**Input data**
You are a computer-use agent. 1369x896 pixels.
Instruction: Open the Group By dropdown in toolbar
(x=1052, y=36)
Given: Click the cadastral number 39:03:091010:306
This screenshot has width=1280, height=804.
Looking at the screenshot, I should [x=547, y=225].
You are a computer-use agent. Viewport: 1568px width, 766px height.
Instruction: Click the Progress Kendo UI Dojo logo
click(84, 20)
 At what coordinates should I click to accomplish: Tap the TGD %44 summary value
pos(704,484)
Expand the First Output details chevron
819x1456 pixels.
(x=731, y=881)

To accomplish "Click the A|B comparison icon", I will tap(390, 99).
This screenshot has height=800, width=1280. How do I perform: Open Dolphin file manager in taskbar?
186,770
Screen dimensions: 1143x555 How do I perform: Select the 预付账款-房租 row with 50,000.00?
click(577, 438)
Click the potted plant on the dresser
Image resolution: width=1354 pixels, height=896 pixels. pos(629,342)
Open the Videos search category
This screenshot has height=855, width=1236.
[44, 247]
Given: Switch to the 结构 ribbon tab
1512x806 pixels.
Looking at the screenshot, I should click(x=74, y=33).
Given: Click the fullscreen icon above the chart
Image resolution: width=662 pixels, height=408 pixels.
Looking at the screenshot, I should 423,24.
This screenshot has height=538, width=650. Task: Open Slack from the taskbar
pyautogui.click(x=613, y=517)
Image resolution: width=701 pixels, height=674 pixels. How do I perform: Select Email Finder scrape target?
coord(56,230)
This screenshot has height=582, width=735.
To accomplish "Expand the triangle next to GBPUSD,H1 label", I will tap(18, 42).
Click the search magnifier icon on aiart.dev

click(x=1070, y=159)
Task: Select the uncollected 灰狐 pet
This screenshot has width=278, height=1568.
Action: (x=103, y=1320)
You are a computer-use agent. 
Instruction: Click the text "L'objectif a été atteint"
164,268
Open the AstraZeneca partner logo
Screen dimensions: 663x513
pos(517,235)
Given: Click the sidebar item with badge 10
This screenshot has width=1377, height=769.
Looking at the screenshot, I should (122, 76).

**What is needed**
The answer is every line in the data where the word "computer" appears.

**Task answer**
You are a computer-use agent. 1369x896 pixels.
You are a computer-use agent. Viewport: 1568px width, 766px height.
You are a computer-use agent. 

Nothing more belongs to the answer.